**ASSIGNED TASK**
Return the full text on the CeIndo self-delivery nanomedicine word for word, with every line and mark unchanged.

**PAGE TEXT**
Feedback-Elevated Antitumor Amplifier of Self-Delivery Nanomedicine by Suppressing Photodynamic Therapy-Caused Inflammation

Inflammation activation is accompanied by tumor growth, migration, and differentiation. Photodynamic therapy (PDT) can trigger an inflammatory response to cause negative feedback of tumor inhibition. In this paper, a feedback-elevated antitumor amplifier is developed by constructing self-delivery nanomedicine for PDT and cascade anti-inflammation therapy. Based on the photosensitizer chlorin e6 (Ce6) and COX-2 Inhibitor indomethacin (Indo), the nanomedicine is prepared via molecular self-assembly technology without additional drug carriers. It is exciting that the optimized nanomedicine (designated as CeIndo) possesses favorable stability and dispersibility in the aqueous phase. Moreover, the drug delivery efficiency of CeIndo is significantly improved, which could be effectively accumulated at the tumor site and internalized by tumor cells. Importantly, CeIndo not only exhibits a robust PDT efficacy on tumor cells but also drastically decreases the PDT-induced inflammatory response in vivo, resulting in feedback-elevated tumor inhibition. By virtue of the synergistic effect of PDT and cascade inflammation suppression, CeIndo tremendously reduces tumor growth and leads to a low side effect. This study presents a paradigm for the development of codelivery nanomedicine for enhanced tumor therapy through inflammation suppression.

cyclooxygenase-2 (COX-2); drug assembly; inflammation; photodynamic therapy; self-delivery.

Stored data
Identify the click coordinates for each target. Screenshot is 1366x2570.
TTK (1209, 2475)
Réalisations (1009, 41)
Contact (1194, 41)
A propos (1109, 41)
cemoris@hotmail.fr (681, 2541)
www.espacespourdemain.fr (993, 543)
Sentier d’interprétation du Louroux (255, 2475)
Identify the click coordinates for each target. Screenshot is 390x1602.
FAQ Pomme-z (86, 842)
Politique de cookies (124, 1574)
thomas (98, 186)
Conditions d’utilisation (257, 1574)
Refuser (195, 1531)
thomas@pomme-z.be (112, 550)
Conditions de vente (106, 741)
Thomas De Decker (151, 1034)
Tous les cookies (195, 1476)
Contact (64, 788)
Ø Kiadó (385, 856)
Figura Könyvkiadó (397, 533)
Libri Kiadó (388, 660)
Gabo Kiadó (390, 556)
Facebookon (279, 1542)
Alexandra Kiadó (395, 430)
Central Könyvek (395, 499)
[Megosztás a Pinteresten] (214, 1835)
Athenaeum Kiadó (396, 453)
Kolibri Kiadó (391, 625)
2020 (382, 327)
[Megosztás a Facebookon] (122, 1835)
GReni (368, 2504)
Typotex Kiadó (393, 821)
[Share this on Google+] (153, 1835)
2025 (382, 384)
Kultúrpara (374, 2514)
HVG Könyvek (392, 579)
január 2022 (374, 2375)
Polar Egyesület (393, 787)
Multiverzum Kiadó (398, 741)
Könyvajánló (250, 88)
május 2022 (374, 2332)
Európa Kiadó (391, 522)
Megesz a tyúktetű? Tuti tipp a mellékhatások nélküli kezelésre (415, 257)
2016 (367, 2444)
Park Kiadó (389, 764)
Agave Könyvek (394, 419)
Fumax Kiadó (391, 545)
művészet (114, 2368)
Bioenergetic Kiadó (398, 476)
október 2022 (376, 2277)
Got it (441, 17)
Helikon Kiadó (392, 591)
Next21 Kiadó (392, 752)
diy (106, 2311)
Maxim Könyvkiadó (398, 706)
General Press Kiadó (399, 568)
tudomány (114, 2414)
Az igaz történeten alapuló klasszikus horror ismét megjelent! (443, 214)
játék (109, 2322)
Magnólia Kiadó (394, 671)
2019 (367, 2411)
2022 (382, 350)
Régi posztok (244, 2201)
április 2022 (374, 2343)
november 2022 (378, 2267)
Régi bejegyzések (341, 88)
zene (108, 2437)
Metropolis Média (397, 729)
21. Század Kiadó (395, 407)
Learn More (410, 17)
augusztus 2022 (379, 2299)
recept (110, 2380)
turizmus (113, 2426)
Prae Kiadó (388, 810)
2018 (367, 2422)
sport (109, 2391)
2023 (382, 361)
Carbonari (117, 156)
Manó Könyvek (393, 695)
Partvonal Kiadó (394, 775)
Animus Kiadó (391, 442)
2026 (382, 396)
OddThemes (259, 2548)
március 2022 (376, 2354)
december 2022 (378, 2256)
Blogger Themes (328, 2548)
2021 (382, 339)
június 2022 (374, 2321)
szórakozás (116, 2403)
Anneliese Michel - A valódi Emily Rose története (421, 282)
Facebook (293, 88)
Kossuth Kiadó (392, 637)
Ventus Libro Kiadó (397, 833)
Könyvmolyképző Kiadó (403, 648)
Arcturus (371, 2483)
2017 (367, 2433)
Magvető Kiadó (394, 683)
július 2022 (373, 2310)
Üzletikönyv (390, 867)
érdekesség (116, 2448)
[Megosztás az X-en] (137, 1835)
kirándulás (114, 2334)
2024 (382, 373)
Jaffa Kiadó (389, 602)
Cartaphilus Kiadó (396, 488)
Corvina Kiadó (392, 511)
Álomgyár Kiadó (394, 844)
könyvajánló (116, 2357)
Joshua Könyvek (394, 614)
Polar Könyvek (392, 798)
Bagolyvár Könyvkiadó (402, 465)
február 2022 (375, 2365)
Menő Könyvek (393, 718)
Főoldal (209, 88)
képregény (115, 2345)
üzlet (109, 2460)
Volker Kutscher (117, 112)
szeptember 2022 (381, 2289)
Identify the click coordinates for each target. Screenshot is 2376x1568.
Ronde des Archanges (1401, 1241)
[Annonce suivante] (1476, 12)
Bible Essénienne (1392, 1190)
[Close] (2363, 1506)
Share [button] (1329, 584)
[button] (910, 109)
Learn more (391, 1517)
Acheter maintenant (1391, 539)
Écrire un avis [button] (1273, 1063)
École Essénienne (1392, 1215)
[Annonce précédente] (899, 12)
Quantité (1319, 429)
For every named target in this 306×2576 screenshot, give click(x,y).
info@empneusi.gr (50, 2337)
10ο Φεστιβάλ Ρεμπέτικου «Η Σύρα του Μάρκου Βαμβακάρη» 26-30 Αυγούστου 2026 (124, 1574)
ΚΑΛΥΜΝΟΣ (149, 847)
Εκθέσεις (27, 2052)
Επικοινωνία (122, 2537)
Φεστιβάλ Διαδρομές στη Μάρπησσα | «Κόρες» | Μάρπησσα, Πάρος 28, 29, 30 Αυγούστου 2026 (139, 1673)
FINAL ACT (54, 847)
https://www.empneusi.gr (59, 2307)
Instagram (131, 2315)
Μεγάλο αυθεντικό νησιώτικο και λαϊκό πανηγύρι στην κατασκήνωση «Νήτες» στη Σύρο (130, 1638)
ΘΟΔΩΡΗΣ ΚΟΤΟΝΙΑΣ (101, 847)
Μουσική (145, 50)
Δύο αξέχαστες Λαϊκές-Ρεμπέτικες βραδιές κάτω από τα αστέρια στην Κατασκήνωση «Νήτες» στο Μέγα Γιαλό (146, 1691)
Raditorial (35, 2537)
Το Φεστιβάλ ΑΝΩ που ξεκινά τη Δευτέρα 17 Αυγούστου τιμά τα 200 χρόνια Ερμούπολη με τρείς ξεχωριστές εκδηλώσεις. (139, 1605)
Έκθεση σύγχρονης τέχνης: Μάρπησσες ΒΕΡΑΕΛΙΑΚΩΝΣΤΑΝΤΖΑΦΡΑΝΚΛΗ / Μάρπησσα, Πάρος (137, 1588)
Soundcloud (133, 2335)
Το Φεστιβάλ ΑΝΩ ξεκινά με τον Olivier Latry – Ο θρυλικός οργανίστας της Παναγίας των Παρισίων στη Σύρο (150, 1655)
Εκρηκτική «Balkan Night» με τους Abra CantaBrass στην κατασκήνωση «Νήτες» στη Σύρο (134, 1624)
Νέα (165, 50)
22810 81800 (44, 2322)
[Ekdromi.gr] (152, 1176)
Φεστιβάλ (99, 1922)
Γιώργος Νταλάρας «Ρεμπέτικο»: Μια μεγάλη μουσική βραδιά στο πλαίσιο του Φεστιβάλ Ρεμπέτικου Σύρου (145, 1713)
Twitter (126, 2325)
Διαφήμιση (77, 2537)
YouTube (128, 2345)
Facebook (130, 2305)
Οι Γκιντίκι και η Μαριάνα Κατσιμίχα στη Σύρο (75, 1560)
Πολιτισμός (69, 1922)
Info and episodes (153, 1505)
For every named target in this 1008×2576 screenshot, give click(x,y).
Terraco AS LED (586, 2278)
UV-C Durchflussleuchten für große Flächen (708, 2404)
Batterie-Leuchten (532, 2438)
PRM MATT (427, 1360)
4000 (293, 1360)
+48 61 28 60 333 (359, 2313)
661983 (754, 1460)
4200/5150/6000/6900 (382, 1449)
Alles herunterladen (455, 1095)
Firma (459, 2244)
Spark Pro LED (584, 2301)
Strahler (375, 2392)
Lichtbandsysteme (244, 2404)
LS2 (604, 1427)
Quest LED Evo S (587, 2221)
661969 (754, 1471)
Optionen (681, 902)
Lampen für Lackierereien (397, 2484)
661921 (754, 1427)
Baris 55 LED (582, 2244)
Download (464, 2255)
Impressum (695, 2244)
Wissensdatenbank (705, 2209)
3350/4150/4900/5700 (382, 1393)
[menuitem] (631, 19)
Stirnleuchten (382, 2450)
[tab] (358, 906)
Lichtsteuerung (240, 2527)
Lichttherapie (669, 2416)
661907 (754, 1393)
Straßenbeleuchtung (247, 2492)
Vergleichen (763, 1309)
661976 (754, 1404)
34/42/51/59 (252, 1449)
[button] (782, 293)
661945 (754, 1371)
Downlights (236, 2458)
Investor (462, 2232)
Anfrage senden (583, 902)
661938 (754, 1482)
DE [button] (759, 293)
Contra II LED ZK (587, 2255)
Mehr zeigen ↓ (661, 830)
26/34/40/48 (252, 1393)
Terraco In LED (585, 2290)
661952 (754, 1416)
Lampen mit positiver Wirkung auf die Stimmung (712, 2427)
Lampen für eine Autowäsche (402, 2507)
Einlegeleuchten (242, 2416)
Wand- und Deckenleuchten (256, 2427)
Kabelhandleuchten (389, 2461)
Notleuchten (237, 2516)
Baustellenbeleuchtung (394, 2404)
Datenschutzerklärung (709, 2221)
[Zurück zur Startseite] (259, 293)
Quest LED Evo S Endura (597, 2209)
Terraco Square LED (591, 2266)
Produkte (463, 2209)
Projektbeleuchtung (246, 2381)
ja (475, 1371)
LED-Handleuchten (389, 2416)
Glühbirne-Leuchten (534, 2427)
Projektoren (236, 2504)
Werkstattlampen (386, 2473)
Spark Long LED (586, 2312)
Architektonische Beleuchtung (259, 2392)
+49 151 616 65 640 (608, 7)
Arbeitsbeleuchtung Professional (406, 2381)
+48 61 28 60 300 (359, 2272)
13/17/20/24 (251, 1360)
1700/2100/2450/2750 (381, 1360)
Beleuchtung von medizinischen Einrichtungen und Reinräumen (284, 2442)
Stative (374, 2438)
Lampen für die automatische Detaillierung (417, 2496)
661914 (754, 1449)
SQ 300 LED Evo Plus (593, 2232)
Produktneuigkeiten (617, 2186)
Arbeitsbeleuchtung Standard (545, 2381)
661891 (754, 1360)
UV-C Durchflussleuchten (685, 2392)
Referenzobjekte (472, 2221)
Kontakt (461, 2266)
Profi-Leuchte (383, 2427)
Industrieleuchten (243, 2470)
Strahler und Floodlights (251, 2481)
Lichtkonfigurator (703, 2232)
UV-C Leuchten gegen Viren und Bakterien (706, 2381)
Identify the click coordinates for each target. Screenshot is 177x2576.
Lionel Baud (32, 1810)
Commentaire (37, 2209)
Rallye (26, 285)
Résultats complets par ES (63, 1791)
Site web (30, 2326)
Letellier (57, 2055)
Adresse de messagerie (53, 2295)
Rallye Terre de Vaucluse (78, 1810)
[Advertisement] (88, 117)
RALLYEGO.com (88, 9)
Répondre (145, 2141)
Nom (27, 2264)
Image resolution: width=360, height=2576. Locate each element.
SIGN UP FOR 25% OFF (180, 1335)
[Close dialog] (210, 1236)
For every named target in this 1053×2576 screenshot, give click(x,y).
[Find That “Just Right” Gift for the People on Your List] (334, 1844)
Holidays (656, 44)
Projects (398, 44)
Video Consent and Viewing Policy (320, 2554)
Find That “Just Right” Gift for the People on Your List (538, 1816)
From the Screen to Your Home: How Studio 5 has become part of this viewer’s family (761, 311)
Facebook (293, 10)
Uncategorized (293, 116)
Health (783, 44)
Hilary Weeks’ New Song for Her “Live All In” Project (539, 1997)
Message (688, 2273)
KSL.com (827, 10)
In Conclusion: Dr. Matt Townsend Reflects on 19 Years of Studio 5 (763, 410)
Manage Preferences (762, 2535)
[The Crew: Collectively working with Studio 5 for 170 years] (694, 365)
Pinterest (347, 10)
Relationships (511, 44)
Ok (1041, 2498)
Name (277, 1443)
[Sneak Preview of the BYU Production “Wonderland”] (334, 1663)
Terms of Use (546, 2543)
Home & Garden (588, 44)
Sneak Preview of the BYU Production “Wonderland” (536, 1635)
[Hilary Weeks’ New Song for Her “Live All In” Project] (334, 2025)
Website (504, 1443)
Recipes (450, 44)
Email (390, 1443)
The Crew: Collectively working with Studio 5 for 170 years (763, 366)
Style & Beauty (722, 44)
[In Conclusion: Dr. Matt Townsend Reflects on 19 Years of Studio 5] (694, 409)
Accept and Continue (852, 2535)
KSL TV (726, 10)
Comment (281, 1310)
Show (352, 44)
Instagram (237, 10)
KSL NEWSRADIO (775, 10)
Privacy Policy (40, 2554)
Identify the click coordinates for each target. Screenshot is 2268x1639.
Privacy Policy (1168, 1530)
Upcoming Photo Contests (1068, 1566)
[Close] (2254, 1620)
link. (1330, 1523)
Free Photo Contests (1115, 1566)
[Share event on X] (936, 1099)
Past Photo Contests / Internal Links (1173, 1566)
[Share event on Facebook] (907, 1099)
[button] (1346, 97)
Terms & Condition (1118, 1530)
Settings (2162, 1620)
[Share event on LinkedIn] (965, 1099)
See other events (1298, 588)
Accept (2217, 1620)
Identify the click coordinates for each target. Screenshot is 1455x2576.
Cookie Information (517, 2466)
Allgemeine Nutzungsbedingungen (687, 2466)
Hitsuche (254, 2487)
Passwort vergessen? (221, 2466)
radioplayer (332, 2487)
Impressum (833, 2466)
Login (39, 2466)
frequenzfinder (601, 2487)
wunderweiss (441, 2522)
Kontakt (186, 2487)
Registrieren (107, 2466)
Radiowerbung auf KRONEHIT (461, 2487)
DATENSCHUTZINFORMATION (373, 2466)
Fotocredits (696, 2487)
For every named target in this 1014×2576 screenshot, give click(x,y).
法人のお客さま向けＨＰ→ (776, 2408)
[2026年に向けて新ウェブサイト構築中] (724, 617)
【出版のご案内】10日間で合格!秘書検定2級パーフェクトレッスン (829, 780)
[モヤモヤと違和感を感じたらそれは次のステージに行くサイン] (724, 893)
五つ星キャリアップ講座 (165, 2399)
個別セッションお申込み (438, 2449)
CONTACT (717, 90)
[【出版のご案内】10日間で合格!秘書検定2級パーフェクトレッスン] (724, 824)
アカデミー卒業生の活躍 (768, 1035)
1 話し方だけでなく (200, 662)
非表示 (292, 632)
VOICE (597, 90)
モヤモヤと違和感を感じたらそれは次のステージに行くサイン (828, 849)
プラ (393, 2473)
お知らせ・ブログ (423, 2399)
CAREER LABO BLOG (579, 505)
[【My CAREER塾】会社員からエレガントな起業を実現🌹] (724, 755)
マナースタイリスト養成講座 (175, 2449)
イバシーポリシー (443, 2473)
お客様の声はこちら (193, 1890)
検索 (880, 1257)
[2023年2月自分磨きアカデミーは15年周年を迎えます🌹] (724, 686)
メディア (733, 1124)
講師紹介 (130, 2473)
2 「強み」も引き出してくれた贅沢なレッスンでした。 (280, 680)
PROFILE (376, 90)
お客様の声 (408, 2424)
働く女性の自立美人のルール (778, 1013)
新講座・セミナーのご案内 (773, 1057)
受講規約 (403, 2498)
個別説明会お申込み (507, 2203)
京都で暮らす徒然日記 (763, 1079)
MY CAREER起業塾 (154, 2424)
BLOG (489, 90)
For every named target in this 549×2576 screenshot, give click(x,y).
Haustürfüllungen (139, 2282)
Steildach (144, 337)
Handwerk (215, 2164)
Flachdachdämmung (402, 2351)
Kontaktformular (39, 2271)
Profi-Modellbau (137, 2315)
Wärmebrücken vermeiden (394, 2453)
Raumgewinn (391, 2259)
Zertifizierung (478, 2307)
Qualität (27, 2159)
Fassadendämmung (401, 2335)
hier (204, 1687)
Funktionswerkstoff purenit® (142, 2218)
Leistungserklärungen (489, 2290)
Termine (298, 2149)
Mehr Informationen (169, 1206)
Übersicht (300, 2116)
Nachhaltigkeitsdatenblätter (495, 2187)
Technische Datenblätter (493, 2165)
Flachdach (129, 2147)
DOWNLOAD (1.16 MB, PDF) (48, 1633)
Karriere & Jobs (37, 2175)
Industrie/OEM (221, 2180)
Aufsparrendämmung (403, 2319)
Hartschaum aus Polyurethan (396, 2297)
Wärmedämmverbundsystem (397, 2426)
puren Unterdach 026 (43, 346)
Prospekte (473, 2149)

**YOUR RESPONSE**
Feedback-Elevated Antitumor Amplifier of Self-Delivery Nanomedicine by Suppressing Photodynamic Therapy-Caused Inflammation

Inflammation activation is accompanied by tumor growth, migration, and differentiation. Photodynamic therapy (PDT) can trigger an inflammatory response to cause negative feedback of tumor inhibition. In this paper, a feedback-elevated antitumor amplifier is developed by constructing self-delivery nanomedicine for PDT and cascade anti-inflammation therapy. Based on the photosensitizer chlorin e6 (Ce6) and COX-2 Inhibitor indomethacin (Indo), the nanomedicine is prepared via molecular self-assembly technology without additional drug carriers. It is exciting that the optimized nanomedicine (designated as CeIndo) possesses favorable stability and dispersibility in the aqueous phase. Moreover, the drug delivery efficiency of CeIndo is significantly improved, which could be effectively accumulated at the tumor site and internalized by tumor cells. Importantly, CeIndo not only exhibits a robust PDT efficacy on tumor cells but also drastically decreases the PDT-induced inflammatory response in vivo, resulting in feedback-elevated tumor inhibition. By virtue of the synergistic effect of PDT and cascade inflammation suppression, CeIndo tremendously reduces tumor growth and leads to a low side effect. This study presents a paradigm for the development of codelivery nanomedicine for enhanced tumor therapy through inflammation suppression.

cyclooxygenase-2 (COX-2); drug assembly; inflammation; photodynamic therapy; self-delivery.